***** Bereitgestellter Auszug *****

15. Oktober 2014
Praemium Imperiale 2014

Rede von Klaus-Dieter Lehmann bei der Preisverleihung des Praemium Imperiale 2014 in Tokio

 
 

Your Imperial Highnesses,
Excellencies and distinguished guests,
 
es ist mir eine große Ehre, erneut wieder in Tokio zu sein und an dieser würdevollen und international ausstrahlenden Festveranstaltung  teilzunehmen.
 
Ich gratuliere den fünf Preisträgern in großer Anerkennung und Respekt: Martial Raysse, Giuseppe Penone, Steven Holl, Arvo Pärt und Athol Fugard. Mein Glückwunsch gilt auch dem diesjährigen Gewinner des Grant for Young Artists, der Zinsou Fondation aus der Republik Benin.

***** Zeilenauszüge *****

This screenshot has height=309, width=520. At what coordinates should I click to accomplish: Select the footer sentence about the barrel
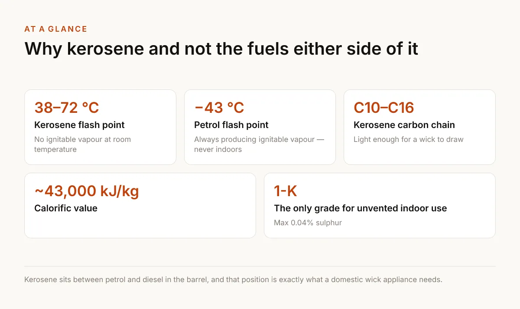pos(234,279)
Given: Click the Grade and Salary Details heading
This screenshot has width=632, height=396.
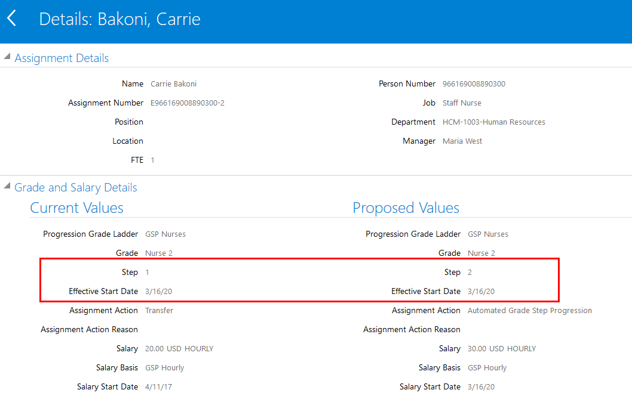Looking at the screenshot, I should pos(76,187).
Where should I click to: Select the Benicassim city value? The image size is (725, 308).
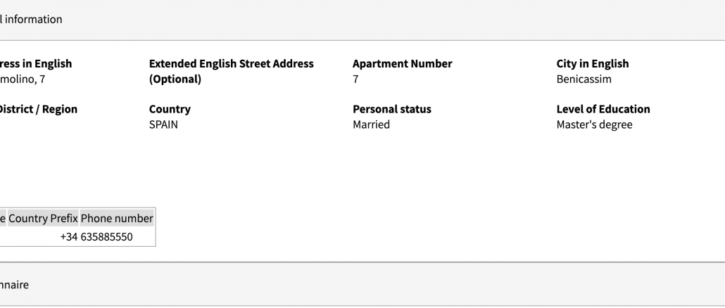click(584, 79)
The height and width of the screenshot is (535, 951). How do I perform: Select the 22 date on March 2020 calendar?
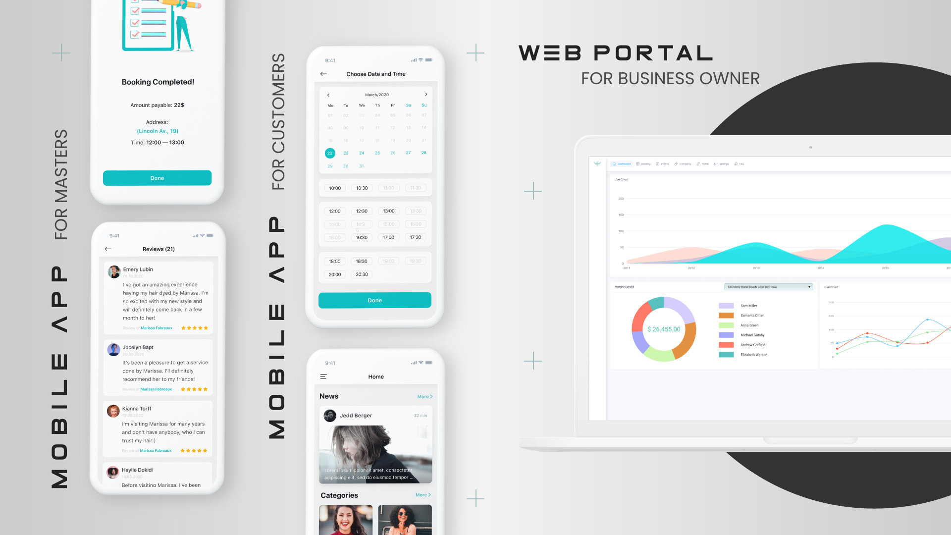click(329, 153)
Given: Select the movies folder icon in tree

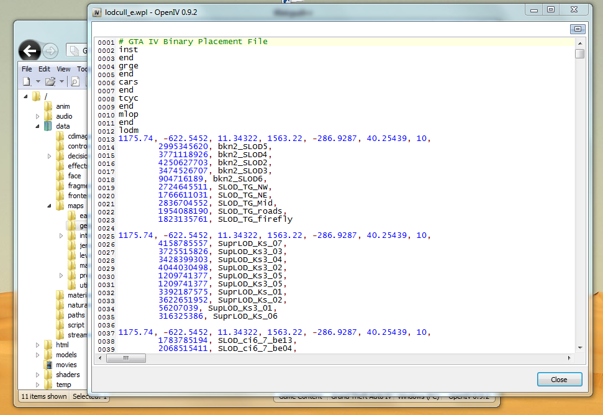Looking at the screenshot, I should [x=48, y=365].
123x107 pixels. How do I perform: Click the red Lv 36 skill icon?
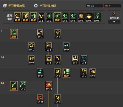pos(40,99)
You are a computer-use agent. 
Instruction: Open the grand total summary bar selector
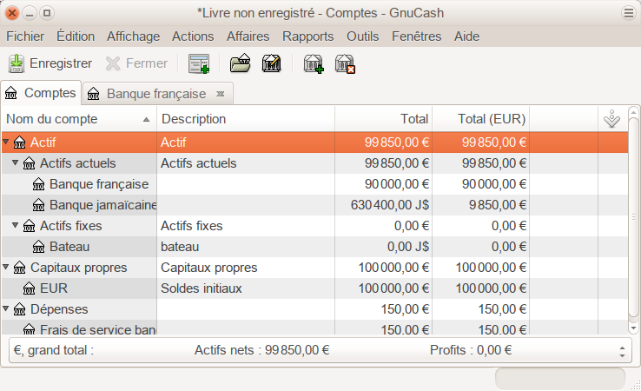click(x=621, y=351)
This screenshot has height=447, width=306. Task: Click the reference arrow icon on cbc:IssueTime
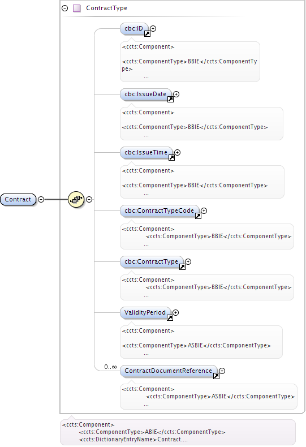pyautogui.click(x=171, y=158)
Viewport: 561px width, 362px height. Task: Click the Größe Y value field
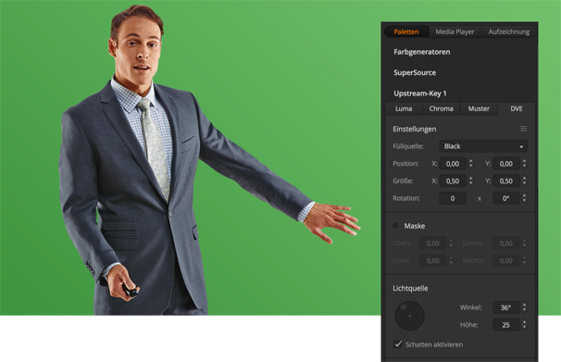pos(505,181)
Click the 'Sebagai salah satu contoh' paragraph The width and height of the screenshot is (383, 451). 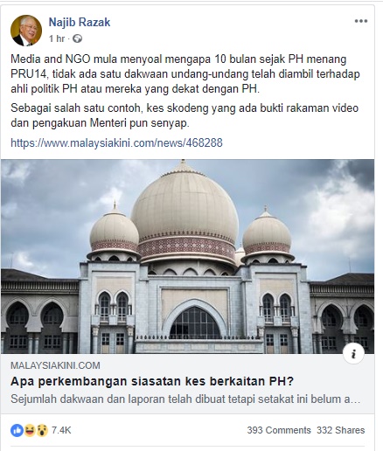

*****

## Gegebene Anweisung
Gib den Auszug aus der Rede zum Praemium Imperiale 2014 vollständig und ohne jede Änderung wieder.

## Antwort
15. Oktober 2014
Praemium Imperiale 2014

Rede von Klaus-Dieter Lehmann bei der Preisverleihung des Praemium Imperiale 2014 in Tokio

 
 

Your Imperial Highnesses,
Excellencies and distinguished guests,
 
es ist mir eine große Ehre, erneut wieder in Tokio zu sein und an dieser würdevollen und international ausstrahlenden Festveranstaltung  teilzunehmen.
 
Ich gratuliere den fünf Preisträgern in großer Anerkennung und Respekt: Martial Raysse, Giuseppe Penone, Steven Holl, Arvo Pärt und Athol Fugard. Mein Glückwunsch gilt auch dem diesjährigen Gewinner des Grant for Young Artists, der Zinsou Fondation aus der Republik Benin.